Wednesday, November 3, 2010

Things To Do With You 11 Year Old Sister

From slate to iPad

Years ago I took for think of the huge gap between my parents' generation and mine, when analyzing the overall differences in the way of life: education, housing, work, leisure, etc. and without going into technical details. As it happens, not very particular that my parents are from a rural environment, so the differences he perceived between his childhood and youth it seemed to me enormous, and provided for my children, when they did, would have a much longer life like mine.

The house of my paternal grandparents, in its infancy, had dirt floors, barn, had no bathroom and the patio was a small barn that housed the transportation of my grandfather: a donkey. The case of my grandparents is quite different, so I obviaré because I illustrates the quantum leap of generations.

My father saw the arrival of electricity, went to school with a slate (a contraption made of real slate , would say the Vip's, with a capacity of about 20 bytes pulling from the top). Of course there were just toys, few streets were paved, if not any, and all the people had two or three cars, one of my maternal grandfather.

So I imagined that my children would play with toys similar to mine, that would go to school and have classes organized by age, that cars in the streets would be like me, who would see pictures on TV y. .. wait, not so fast.

My generation has seen the advent of home computers, the birth of the Internet, you could almost equate to the arrival of electricity at the time. I remember a friend told how I lived through the advent of electricity at home with their parents "the light was very dim, and it was like a miracle." Something I have to explain in a few years, while trying to connect with my 56k modem, making a phone call, the miracle of real-time chat with someone from Australia and hallucinatory email. (I was a little obsessed with having an email account as soon as he saw that Compuserve addresses were a mixture of numbers and letters that would eventually have 23947sw@compuserve.com).

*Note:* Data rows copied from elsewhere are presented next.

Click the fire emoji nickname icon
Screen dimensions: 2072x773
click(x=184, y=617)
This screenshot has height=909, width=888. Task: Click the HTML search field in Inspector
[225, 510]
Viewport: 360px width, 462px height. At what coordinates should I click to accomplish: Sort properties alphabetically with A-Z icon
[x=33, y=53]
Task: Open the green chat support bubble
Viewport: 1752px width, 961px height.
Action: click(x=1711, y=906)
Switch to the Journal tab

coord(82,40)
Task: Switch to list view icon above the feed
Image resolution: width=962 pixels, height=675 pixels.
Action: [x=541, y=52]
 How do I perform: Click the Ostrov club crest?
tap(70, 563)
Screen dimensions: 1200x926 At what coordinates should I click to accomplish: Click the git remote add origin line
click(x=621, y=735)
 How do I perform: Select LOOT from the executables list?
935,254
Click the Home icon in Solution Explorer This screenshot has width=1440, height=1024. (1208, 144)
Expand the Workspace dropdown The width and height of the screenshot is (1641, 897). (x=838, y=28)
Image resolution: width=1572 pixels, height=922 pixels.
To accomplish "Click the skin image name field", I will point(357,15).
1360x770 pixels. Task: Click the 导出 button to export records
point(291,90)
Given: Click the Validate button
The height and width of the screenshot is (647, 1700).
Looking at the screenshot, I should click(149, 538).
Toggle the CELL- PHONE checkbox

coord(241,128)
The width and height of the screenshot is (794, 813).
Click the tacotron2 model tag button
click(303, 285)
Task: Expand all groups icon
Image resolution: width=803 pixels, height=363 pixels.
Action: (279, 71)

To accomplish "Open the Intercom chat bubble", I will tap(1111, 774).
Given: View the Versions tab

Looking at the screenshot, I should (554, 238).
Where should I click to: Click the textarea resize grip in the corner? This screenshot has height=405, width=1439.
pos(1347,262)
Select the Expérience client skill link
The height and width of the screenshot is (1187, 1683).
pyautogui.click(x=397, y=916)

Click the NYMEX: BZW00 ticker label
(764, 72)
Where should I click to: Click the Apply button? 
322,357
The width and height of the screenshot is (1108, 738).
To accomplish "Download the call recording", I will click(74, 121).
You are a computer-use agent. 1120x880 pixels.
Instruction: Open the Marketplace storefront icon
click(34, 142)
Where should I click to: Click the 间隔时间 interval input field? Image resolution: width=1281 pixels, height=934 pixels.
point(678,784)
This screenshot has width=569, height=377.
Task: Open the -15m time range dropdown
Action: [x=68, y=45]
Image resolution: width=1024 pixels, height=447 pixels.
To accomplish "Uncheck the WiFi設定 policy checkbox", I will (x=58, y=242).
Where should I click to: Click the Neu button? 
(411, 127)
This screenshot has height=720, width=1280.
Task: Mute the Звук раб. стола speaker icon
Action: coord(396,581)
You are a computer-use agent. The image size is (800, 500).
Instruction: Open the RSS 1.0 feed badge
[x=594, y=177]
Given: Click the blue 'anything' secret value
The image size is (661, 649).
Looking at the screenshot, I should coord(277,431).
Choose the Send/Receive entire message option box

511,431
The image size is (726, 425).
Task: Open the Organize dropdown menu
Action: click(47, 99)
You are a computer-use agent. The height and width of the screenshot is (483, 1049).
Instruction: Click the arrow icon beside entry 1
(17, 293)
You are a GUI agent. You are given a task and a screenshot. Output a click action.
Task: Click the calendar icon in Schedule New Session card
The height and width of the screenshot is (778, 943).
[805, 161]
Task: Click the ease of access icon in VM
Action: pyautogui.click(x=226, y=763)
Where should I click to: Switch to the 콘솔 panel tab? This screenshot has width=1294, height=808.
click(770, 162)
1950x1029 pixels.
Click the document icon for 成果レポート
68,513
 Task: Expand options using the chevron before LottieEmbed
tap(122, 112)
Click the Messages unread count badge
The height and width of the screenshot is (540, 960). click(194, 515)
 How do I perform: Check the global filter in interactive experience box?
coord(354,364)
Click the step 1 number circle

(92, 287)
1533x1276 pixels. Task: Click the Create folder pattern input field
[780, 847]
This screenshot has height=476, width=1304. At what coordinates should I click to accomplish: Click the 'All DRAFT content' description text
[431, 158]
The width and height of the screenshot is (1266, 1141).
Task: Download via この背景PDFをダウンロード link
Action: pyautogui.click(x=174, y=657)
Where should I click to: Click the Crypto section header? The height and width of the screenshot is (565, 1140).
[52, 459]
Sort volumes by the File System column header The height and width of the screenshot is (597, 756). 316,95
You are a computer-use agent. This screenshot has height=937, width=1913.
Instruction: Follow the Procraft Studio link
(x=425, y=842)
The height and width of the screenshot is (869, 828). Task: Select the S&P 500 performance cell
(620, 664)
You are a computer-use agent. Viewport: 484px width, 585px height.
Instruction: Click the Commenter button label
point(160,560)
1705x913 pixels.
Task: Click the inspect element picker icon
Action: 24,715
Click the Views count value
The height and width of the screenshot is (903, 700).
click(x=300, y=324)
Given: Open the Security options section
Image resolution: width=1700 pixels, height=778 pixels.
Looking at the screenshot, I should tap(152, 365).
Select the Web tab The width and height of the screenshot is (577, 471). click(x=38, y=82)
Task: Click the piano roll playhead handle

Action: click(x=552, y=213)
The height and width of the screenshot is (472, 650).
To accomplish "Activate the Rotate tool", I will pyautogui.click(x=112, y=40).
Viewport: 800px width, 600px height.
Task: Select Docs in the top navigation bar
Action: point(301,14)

Actually, and removing the technology, little has changed between my generation and the next. We could add a few touches of notions of security and hygiene, why confine children to play in controlled spaces and under adult supervision, that what they see on TV are also toys (the toy Mazinger Z is could be sold, Holy God) and little else.

Those of my generation, and has written much about it, we lived not only the arrival of the Internet, mobile, pasteurized milk, the bollicao, breakfast cereals, the super-glue, hypermarkets, living on the outskirts of cities, immigration, highways ... ie, that at some point in our lives, all that did not exist. The first Ecuadorian I knew was, and is an electronics engineer.

What about technology? Is not that enough change? Yes it is. The pasteurized milk seems silly, but I've gone to buy milk at a dairy, and have given me so straight from the cow had to be boiled. And when selling at the supermarket, you had to go soon because if not exhausted, because of course, was milk a day. I've also seen it with my own eyes, very young, yes, how some women in the village of my parents in the public laundry washing, it seems to me something almost nineteenth century.

may or may not, that technology will change everything. Since then, my son 6 years ago as I was doing homework, (your professor has spent 20 years in the subject and I think it has made few innovations of Me). Of course, adorned with images related duties that sack of Google Images. Is the child who makes the copy & paste ... good, also the plug the router, turn on the PC, open Chrome, type the search terms and select "Pictures." Nonsense, of course, but I will owe 100% hand made, and it was late when I introduced the typewriter.

Actually this post was more an open question does technology has changed everything and so much?